Thanks for your comments, everyone! Right, I’m struggling to figure out Greg's example :). Maybe Greg missed that DictReader.open didn’t exist and was in fact what I was asking for! (contextlib.closing is great, thank you for that!) Anyway, just to re-up the original points and add a few - * opening a CSV file with the right newline setting and then applying csv.reader and csv.DictReader is super common. * newline=“” has important ramifications for Windows functionality, as we <ahem> recently discovered when we tried to extend sourmash with windows compat. * yes it’s very easy to write my own utility function to do this, and in fact I have done so …repeatedly. :) * no one is proposing to remove any functionality. * I like Chris Barker’s comment, “”” it ended with the idea that maybe there should be a PEP for a common interface for all “file” readers — eg JSON, CSV, etc.. And that interface could be supported by third party libs.
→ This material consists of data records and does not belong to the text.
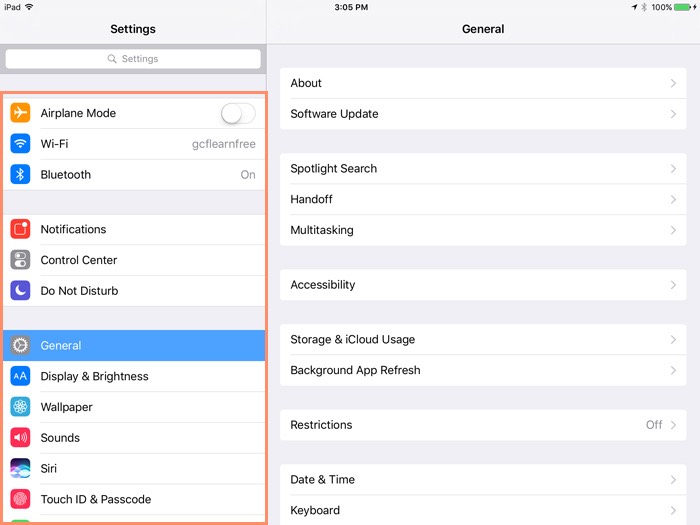Select Display & Brightness in the sidebar

94,376
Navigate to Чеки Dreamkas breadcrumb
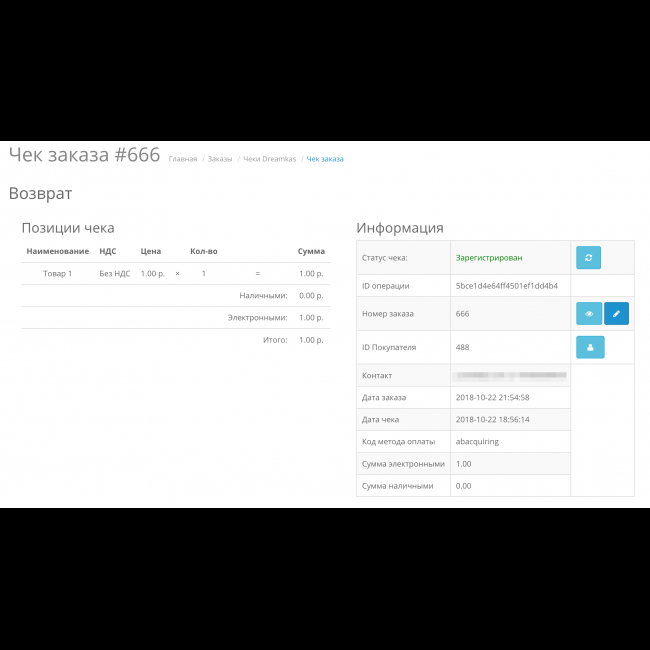Screen dimensions: 650x650 click(269, 159)
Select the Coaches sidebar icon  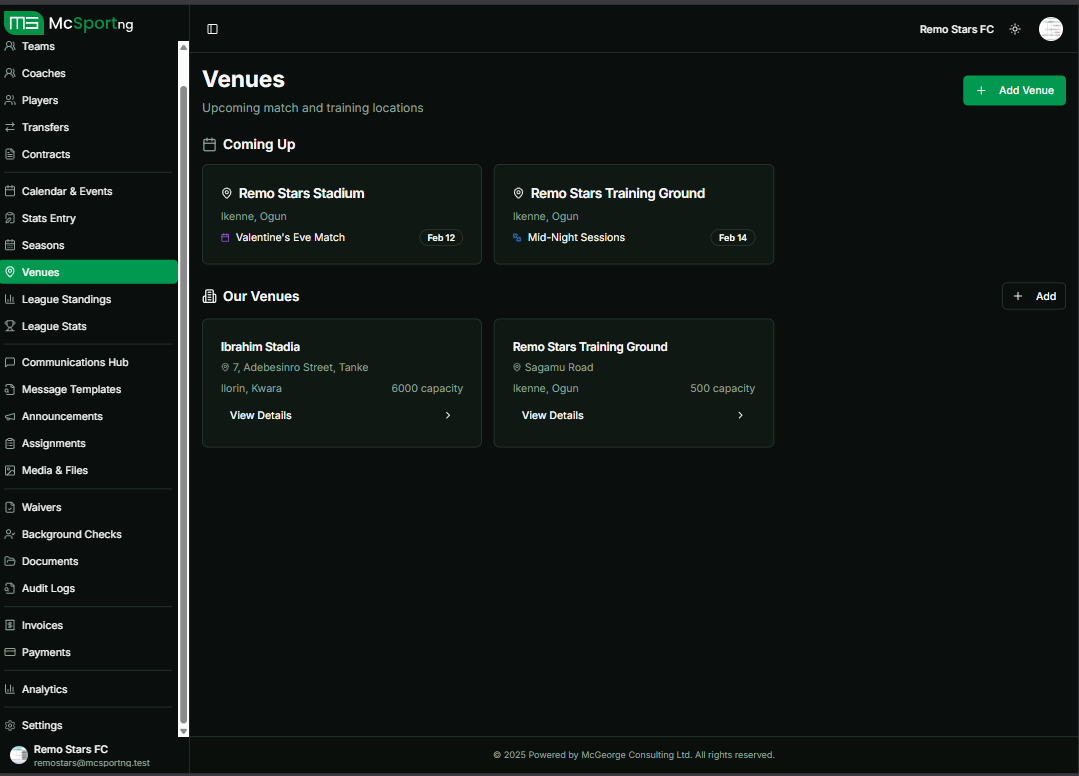10,73
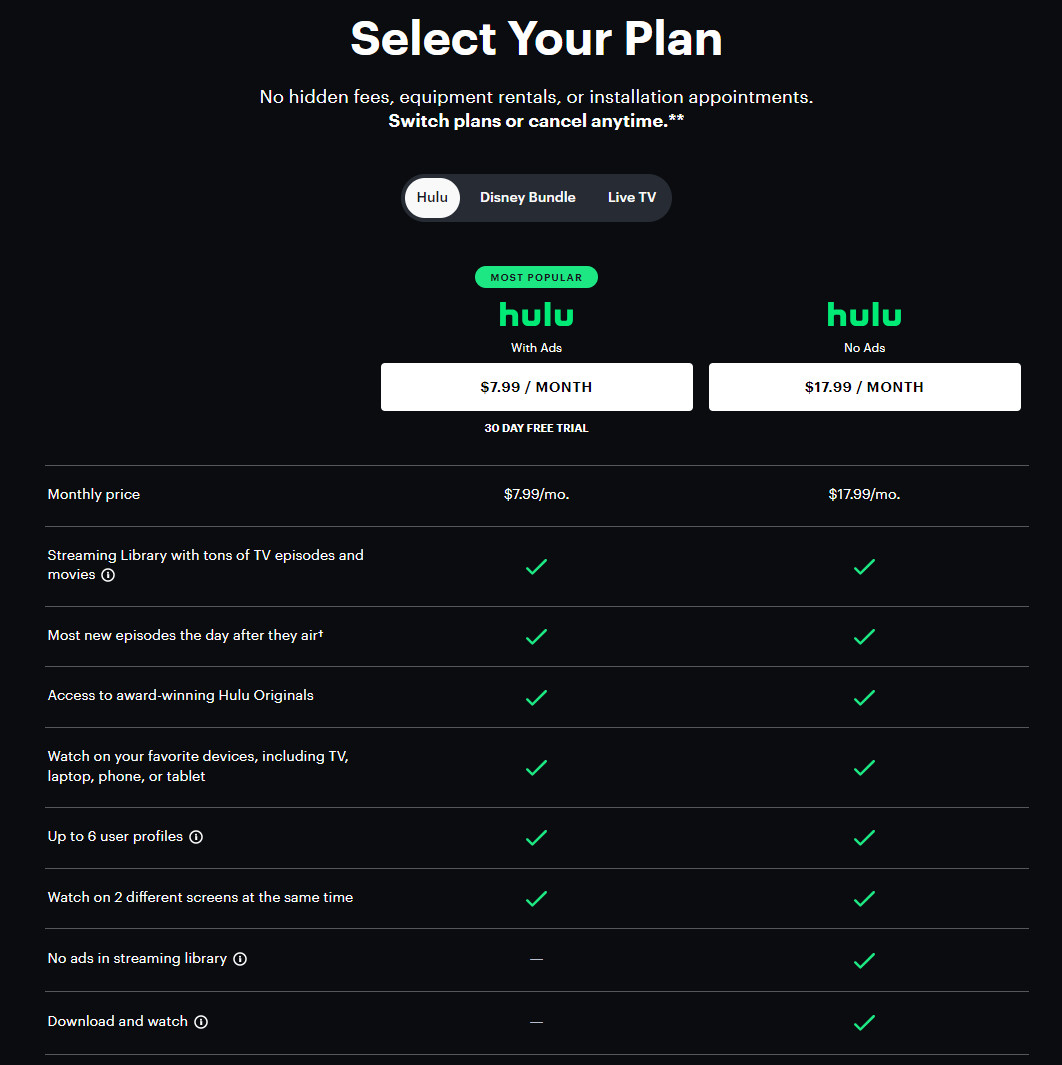Click info icon beside Download and watch

click(x=201, y=1022)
That interface *maybe* would include a single step load from a path-like functionality. “”” I’m +0 on David Mertz’s suggestion, “”" Most Pandas read methods take either a path-like argument or a file-like argument, and figure out which it is by introspection when called. Actually, most of them even accept a URL-like argument as well I don't think this is a terrible approach. It doesn't make things quite as explicit as the standard library generally does. But it's convenient, and there's no real ambiguity. “”” mostly because when we’ve done this in our own packages, I've struggled to figure out the best method to figure out if something is file-like. For example, it looks like ‘csv.DictReader’ will take any iterable, which means passing in a string is problematic; perhaps we could be looking for read or readline instead? Codifying that in some standard way could be nice. best, —titus
On Sep 5, 2021, at 5:30 PM, Oscar Benjamin
wrote: On Mon, 6 Sept 2021 at 01:13, Greg Ewing
wrote: On 6/09/21 3:07 am, C. Titus Brown via Python-ideas wrote:
with csv.DictReader.open(filename) as r: for row in r: …
You can do this now:
from contextlib import closing with closing(csv.DictReader.open(filename)) as r: ...
What version of Python are you using?
import csv csv.DictReader.open Traceback (most recent call last): File "<stdin>", line 1, in <module> AttributeError: type object 'DictReader' has no attribute 'open'
IMO this is preferable than going around adding context manager methods to everything that has open-like functionality.
I disagree. It would be better if resource acquisition (e.g. opening a file) always took place in an __enter__ method so that it could always be under control of a with statement. Having closing as a separate function negates that because there has to be a separate function that acquires the resource before the closing function is called and hence before __enter__ is called.